Report every line of the material below that contains the word "perform", reproducing each such line in full.

:: Data for processing

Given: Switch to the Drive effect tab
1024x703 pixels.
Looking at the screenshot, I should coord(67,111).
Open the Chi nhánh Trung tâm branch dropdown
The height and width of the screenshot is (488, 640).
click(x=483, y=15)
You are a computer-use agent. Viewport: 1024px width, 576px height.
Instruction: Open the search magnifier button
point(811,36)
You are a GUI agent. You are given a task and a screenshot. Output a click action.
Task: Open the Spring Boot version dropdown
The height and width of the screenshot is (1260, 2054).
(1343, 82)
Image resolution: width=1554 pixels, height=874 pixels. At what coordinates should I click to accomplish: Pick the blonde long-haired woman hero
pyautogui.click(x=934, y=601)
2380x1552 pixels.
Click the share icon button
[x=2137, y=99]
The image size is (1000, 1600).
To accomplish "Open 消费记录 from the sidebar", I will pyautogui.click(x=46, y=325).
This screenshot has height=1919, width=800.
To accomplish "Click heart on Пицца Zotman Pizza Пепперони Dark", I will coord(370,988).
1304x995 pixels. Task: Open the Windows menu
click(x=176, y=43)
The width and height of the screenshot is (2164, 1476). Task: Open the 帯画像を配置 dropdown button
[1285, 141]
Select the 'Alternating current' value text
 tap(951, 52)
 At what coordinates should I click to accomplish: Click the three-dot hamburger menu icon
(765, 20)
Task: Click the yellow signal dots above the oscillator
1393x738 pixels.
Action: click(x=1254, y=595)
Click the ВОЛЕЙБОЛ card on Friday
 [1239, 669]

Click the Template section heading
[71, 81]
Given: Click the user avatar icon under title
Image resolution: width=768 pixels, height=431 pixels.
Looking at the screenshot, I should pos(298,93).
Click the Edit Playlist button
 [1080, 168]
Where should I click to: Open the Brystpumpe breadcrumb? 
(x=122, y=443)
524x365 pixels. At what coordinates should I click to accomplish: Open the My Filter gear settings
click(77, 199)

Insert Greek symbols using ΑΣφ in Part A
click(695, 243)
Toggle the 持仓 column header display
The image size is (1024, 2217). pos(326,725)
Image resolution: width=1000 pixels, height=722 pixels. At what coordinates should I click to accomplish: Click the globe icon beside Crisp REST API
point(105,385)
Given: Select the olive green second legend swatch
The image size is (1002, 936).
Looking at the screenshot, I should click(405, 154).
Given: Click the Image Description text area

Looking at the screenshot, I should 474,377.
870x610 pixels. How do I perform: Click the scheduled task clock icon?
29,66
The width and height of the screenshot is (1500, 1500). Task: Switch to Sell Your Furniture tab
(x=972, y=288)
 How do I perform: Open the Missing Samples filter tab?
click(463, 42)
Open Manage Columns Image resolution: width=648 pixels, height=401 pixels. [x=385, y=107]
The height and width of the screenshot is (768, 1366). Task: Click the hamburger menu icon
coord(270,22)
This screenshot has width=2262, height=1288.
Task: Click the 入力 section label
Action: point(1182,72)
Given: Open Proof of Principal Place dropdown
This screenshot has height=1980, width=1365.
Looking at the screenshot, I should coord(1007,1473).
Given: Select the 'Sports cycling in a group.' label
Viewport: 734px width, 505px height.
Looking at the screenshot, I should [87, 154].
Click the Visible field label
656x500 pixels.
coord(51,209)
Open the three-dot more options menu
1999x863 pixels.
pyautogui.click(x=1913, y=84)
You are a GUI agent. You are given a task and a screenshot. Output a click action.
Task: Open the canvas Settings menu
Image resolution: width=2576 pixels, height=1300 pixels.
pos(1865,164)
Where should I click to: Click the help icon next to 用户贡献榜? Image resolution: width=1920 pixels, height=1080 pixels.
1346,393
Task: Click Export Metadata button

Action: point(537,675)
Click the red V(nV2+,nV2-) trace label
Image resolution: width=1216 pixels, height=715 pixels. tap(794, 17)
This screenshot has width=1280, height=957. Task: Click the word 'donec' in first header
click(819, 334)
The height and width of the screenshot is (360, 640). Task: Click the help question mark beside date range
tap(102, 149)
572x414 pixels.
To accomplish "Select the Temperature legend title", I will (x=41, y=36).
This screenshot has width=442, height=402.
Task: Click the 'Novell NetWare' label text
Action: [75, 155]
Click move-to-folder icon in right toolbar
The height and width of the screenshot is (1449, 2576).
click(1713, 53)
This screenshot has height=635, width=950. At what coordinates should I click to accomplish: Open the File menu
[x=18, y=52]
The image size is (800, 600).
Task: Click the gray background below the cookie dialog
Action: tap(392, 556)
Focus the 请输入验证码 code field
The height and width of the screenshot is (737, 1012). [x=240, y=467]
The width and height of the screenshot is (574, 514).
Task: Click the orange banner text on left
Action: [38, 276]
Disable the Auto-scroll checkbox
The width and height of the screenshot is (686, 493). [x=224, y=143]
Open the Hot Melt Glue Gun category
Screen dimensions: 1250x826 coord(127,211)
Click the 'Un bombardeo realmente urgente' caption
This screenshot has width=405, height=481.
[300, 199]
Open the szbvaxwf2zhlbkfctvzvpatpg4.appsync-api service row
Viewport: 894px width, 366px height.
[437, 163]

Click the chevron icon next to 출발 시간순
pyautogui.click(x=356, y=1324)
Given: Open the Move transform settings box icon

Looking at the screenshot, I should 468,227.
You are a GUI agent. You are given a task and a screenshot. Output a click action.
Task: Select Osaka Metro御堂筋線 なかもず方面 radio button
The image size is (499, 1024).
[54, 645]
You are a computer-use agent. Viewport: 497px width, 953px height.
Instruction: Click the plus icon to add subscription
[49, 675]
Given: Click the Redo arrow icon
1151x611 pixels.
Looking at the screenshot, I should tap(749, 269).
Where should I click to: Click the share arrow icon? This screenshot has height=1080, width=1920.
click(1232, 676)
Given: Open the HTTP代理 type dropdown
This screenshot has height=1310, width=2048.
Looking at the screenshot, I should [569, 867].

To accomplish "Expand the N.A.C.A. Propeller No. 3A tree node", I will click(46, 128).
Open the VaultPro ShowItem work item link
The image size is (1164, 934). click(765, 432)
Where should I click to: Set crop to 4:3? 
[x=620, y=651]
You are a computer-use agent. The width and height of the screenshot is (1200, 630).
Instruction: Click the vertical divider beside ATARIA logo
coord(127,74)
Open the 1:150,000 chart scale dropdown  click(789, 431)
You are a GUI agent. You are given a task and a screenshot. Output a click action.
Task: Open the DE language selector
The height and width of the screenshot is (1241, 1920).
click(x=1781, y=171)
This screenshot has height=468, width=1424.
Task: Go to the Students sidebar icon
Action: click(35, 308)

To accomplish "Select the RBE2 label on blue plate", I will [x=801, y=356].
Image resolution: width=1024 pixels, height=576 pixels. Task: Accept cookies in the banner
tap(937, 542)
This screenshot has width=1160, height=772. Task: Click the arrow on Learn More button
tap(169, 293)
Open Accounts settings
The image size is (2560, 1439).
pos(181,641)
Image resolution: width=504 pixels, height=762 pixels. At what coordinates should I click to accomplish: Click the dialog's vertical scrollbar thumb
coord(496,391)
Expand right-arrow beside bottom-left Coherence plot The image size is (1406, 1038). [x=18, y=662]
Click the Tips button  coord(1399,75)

::::

### Finished task
870x610 pixels. How do I perform: Click the scheduled task clock icon?
 How do I perform: Open the Missing Samples filter tab?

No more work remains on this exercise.